I tripped across this post "Do Thought Leaders Need to Be Practitioners" about a conversation between @schneidermike and @adamkmiec. This debate reminds me a lot of the chatter about 'getting out of the echo chamber' and 'who is really a social media expert'.
I've got a slightly different take on this whole meme... which is this: Why is it so important to define or decide who is/isn't/etc.? For one, we all have different and unique perspectives and experiences. Sometimes that is useful to others and sometimes it is not. Everyone is at a different place on the ramp when it comes to understanding new disciplines, including how to effectively operate on the social web. Sometimes it is helpful to speak with someone who is really enthusiastic, using tools in a personal way to do interesting things. Sometimes it is more helpful to speak with someone who has a lot of experience with really large organizations because the decision-making and operational flow are so different. Sometimes theory is interesting. Sometimes specifics are.

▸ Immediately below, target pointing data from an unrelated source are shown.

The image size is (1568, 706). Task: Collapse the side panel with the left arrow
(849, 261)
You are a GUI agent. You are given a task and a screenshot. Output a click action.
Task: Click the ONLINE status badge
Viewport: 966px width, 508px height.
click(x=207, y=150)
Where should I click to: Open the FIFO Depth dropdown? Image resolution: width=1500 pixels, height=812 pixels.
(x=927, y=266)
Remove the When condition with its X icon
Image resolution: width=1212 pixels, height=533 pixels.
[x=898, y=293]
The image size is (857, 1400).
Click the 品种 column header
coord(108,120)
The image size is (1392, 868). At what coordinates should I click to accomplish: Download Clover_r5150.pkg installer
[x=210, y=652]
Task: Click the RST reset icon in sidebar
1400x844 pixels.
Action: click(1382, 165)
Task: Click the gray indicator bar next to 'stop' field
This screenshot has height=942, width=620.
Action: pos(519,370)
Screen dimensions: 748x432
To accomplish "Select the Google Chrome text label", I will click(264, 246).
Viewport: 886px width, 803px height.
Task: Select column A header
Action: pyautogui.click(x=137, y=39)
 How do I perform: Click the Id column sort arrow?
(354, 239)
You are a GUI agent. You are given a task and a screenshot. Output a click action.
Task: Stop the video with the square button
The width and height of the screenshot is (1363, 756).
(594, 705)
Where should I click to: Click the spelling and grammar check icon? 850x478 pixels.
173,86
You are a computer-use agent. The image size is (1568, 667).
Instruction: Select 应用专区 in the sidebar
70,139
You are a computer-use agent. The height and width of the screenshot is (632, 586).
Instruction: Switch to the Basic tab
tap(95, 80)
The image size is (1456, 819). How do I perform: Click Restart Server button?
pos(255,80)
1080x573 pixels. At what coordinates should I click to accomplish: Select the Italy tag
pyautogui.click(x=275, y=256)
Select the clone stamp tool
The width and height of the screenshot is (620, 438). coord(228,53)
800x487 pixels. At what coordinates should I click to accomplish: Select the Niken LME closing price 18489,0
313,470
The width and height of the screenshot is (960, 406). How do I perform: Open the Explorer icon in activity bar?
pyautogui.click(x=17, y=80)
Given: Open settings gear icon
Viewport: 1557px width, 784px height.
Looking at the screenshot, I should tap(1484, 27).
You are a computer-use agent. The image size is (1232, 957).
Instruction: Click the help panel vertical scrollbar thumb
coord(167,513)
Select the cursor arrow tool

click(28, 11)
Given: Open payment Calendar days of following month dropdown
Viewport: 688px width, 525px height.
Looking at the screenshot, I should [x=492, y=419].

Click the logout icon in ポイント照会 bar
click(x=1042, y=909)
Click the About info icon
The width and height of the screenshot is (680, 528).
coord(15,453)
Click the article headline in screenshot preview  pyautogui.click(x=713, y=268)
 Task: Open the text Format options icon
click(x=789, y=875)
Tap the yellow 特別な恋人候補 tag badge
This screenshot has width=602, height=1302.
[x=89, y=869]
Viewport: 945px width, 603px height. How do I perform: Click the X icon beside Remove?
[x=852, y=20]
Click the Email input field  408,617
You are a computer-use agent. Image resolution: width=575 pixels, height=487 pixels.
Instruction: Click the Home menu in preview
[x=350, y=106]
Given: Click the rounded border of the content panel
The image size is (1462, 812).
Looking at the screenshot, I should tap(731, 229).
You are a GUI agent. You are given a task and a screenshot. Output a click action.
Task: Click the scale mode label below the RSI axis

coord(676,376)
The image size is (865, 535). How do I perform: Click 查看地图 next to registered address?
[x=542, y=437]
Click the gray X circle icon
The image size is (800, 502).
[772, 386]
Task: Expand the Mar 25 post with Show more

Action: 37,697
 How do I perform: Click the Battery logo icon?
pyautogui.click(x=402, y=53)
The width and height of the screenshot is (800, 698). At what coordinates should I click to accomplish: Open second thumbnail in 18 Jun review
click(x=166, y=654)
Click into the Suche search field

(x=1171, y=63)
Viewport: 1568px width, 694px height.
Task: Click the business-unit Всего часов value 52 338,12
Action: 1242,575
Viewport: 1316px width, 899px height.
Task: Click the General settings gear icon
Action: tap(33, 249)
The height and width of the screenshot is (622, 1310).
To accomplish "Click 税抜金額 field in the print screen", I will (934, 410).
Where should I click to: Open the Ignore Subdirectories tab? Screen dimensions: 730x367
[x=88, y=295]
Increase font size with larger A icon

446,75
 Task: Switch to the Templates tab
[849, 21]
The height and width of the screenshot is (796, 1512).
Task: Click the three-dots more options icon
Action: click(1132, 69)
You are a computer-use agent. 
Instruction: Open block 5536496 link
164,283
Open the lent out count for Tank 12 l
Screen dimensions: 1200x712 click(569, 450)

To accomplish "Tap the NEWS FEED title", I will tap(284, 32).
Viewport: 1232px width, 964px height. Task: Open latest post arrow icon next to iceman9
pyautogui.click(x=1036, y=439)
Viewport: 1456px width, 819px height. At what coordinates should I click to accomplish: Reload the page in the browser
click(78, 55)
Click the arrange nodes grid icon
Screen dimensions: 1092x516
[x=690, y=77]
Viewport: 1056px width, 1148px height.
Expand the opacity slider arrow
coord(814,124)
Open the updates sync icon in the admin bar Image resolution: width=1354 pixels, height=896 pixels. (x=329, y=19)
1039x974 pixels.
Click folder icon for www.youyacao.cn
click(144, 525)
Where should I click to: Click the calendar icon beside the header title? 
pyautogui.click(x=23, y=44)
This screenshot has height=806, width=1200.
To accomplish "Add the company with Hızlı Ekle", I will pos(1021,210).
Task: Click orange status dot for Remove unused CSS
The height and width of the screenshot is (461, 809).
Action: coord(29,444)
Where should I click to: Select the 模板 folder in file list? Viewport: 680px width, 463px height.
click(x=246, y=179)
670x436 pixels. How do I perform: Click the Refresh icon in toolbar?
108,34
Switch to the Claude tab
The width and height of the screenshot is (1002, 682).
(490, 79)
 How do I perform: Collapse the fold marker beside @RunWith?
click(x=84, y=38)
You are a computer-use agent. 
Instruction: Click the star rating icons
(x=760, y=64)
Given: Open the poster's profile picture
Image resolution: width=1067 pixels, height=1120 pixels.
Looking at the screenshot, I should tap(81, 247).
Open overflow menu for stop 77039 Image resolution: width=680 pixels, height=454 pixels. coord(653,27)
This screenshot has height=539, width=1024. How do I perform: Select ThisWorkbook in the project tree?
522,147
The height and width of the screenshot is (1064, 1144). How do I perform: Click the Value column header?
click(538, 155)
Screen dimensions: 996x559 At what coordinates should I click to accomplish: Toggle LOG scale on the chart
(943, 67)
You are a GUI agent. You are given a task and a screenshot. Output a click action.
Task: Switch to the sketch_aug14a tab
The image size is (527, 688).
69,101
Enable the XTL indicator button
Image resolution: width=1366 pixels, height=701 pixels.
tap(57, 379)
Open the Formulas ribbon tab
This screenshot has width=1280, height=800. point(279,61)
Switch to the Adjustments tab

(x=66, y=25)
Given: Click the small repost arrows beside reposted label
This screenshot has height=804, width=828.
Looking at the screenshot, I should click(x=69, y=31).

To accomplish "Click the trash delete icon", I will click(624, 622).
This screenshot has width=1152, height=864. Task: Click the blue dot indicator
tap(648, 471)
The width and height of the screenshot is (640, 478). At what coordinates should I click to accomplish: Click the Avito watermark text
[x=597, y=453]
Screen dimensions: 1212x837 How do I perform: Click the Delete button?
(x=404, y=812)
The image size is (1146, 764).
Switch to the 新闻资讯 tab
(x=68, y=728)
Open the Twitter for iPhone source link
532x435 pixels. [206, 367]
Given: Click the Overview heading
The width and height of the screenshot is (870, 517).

One thing that I do know is that it is extremely hard to have a macro and a micro view of things at the same time - or an experienced view and a new perspective on something. I've been an analyst and in that role you see more technology and companies than anyone in an operational role ever could. See my older post on my perspective on what an analyst does. I've run product groups and been head down for months on end and in those roles you dig in and really understand the ins and outs of customer need and functionality around very specific things... but it is really hard to transition to thinking about theory and the latest greatest thing going on in the market. What I've seen managing groups is that it is extremely helpful to have a combination of experience and newbies - they feed off of each other- the newer people with questions forcing the experienced people to look at things differently or to articulate their thoughts better and the more experienced people guiding the newer people to ask the right questions.
I think we need all sorts of people, in all sorts of roles, to help us figure out how each of our organizations will approach the social web. It is not an either or equation. People who think so are feeling in some way threatened by the emergence of a different perspective or voice. And what about the echo chamber? To me, regurgitation is a form of learning... new people coming into the conversation and rolling the concepts around for themselves - saying very similar things but in slightly different ways. Each of us has the option to decide for ourselves who we listen to - if you don't find someone's perspective useful, there are plenty of ways to stop listening but I for one think we could spend more time trying to understand each other.